Gerald Parker is a stockbroker, and given that this movie is from 1932, that means that he is an extreme villain who ruins people without a care, aka a deserving murder victim to be. His wife meets up with her ex at the aquarium, he follows, the ex pushes him so lightly that it wouldn’t even wake a sleeping infant, but he is knocked out instantly. The ex drags him behind the scenes where penguins react indignantly, later, he drops into the penguin tank, stone dead.
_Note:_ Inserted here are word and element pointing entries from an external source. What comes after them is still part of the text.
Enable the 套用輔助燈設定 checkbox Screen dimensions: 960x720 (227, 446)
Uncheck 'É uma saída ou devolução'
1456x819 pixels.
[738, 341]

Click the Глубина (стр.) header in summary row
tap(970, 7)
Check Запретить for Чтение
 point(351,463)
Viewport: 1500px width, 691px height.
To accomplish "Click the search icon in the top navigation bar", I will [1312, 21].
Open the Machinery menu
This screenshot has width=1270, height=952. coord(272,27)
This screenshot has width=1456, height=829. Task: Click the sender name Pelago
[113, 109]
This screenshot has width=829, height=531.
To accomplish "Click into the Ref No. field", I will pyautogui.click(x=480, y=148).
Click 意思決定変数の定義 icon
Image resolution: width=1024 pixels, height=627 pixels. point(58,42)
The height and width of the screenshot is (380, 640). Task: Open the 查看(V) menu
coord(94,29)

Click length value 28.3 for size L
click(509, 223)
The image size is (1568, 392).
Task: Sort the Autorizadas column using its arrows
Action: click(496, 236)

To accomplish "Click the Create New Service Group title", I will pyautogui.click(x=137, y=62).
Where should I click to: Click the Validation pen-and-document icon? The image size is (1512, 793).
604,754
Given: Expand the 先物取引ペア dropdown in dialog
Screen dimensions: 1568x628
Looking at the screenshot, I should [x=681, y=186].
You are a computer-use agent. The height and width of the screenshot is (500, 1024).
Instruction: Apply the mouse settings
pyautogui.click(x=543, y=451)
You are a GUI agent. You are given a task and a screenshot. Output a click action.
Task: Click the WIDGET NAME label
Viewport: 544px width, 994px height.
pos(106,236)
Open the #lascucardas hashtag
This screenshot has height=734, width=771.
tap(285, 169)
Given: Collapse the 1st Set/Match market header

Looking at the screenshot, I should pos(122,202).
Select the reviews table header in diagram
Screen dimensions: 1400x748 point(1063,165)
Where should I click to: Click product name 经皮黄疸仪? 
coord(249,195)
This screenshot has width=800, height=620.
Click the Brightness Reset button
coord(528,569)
Miss Withers has a fantastic entrance, in that a miscreant snatches a purse and tries to run away, evading capture, until Our Heroine, whilst shepherding her class through the aquarium, trips him handily with her umbrella. We instantly understand that the killer, whether it turns out to be the ex or not (seems a little easy if it is), will have no chance against her.
Miss Withers teams up with the inspector on the case, and goes off to interrogate the dead man’s secretary. She finds the secretary putting on what she considers to be an excessive amount of makeup, and we get this sneakily hilarious pre-code exchange.
“Now, if you will answer my questions, you can go right back to your artwork.”
“Sure I remember the call, it was a man. He said Mrs. Parker was in trouble, so I put him right through.”
“Are you sure it was a man?”
“Well, it ain’t likely a woman would be calling me baby, is it?”
“No, not so far downtown as this. Now baby, I mean…”
Edna May Oliver was 49 when she made this movie, and the inspector, played by James Gleason, whom she calls “young man,” is 50. Age was a much different thing in the 1930s!
In looking it up, I see that there were six Miss Withers movies made in the 1930s, three with Edna May Oliver, (one of which is already on the DVR), one with Helen Broderick, and two with ZaSu Pitts. I think I know what I’m doing with my time in future, and it’s running down these movies if it kills me.